The Vashon Heritage Museum is embarking on a transformative journey, one that involves the complete renovation of our twenty-plus-year-old main gallery, the heart of our museum.

You might wonder why this endeavor is so crucial for our community and why your support is vital. Allow me to shed light on the significance of this renovation.

The new museum exhibit, with its carefully curated galleries, will provide profound insights into Vashon’s history, beginning from time immemorial. While we can’t tell the entire history, we can uncover many facets of our past from different times, helping us piece together the larger historical narrative.

This is the role of a good museum: To be a place where we learn about and reflect on our history and culture. It should engage our curiosity, inviting us to explore different eras in our social structure, environment, industry, economy, artistry, crafts, technology, beliefs, challenges, triumphs, and injustices.

Whether you’ve lived on Vashon for five months or five generations, we all share a connection through our island’s history and culture. This shared history forms a bond of belonging, uniting us as a community with a shared past, present, and future.

Our value to Vashon:

The Vashon Maury Island Heritage Association plays a pivotal role in telling Vashon’s stories, encouraging islanders to take responsibility for our actions, knowing that they influence history. By collecting, preserving, exhibiting, and interpreting the history of Vashon and Maury Islands, we aim to engage, educate, and inspire our island community, fostering cultural reflection and discussions on both inspiring and challenging moments from our history.

Through exhibits such as “In and Out: Being LGBTQ on Vashon,” we create spaces for individuals to celebrate their uniqueness and serve as mentors for future generations. Together, we share the joy of our individuality and our commonalities, even in the face of intolerance. The museum’s power lies in education, offering our community knowledge and understanding.

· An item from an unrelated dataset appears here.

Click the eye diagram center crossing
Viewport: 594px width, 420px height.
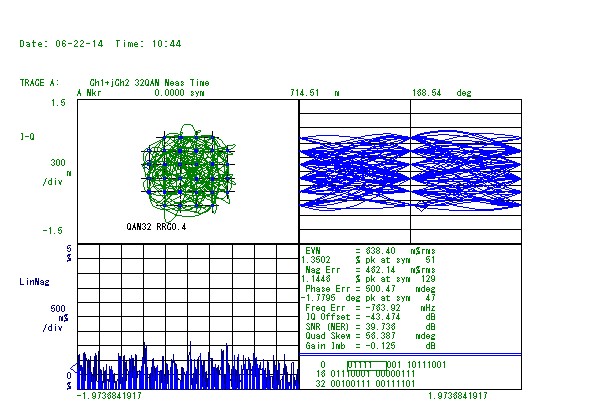coord(410,172)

Our museum serves as a gathering place that promotes understanding and delves into important topics. Our exhibits create a sense of community and opportunities for reflection. For example, “Joy and Heartache: Vashon’s Japanese Americans Legacy” tells the story of Vashon’s Japanese American exile and internment, while “Potters of the 70s and 80s” explores the origins of Vashon’s art scene and where it stands today.

Partnerships are critical to our mission. Most recently, our work with Vashon Nature Center brought us “Natural Wonder: An Island Shaped by Water” to educate us about the environmental impact of our historical actions.

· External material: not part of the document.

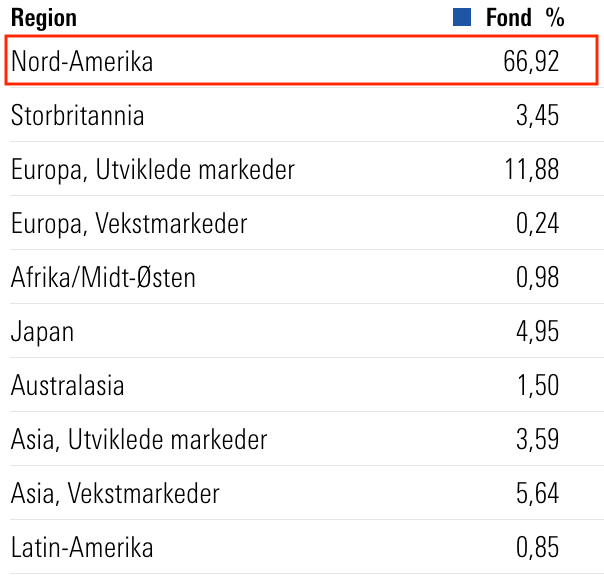Image resolution: width=604 pixels, height=578 pixels.
Task: Click the Fond % column header
Action: point(525,18)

Our partnership with the Puyallup Tribe helps us tell their story. The story of the Swift Water People, the First People of Vashon, helps us to learn more and understand their culture and impact, their way of life and care and respect for the island that sustained them, their removal from the island by the Washington Territorial government, and stories that can help us all create bonds of understanding for important relationships today and in the future.

Moreover, our museum acts as a hub for discussing historically sensitive and important topics, from land acknowledgments and fishing rights to Indian schools and the Black Lives Matter movement, to the impact of COVID on our island community.

Our museum not only preserves history but also inspires and educates future generations. With technological enhancements, we’re transitioning from a place of passive learning to one of active engagement. We’re developing exhibits tailored for children, creating a quasi-classroom on Vashon’s history, its place in Washington State, and national history.

The museum and the renovation of its permanent exhibit are crucial to our community.

We bring history to life, emphasizing its importance and relevance to the present and future. By supporting this renovation, you are investing in the preservation of our island’s rich history and the education and inspiration of generations to come.

Join us in this transformative journey and help us continue to make history come alive on Vashon Island.